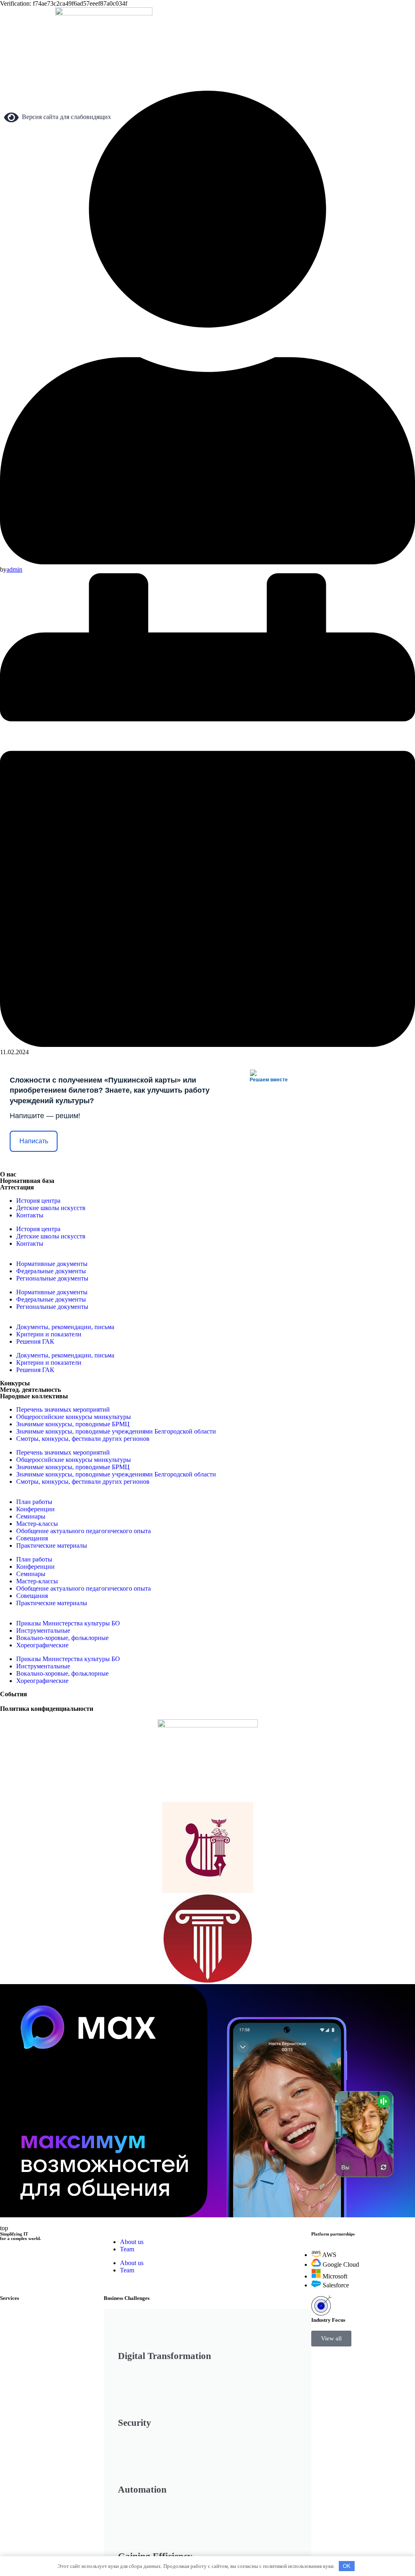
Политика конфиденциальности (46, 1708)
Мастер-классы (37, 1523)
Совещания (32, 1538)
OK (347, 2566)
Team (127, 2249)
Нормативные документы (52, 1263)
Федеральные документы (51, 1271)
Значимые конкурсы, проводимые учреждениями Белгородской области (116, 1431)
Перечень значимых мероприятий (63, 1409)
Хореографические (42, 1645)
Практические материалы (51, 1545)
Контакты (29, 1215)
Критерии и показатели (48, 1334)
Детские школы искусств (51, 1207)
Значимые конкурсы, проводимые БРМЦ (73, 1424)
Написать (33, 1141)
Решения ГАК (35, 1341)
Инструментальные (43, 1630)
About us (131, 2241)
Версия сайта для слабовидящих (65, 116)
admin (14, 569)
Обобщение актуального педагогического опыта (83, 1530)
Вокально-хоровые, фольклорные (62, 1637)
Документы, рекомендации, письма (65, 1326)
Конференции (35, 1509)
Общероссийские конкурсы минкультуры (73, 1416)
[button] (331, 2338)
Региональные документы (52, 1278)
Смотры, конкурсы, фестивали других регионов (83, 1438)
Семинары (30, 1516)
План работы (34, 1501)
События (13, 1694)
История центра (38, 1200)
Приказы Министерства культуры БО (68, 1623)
================
* [What is being asked]: Find each line in the records holding the string "конкурсы" and show it.

* [Answer to the problem]:
Значимые конкурсы, проводимые учреждениями Белгородской области (116, 1431)
Значимые конкурсы, проводимые БРМЦ (73, 1424)
Общероссийские конкурсы минкультуры (73, 1416)
Смотры, конкурсы, фестивали других регионов (83, 1438)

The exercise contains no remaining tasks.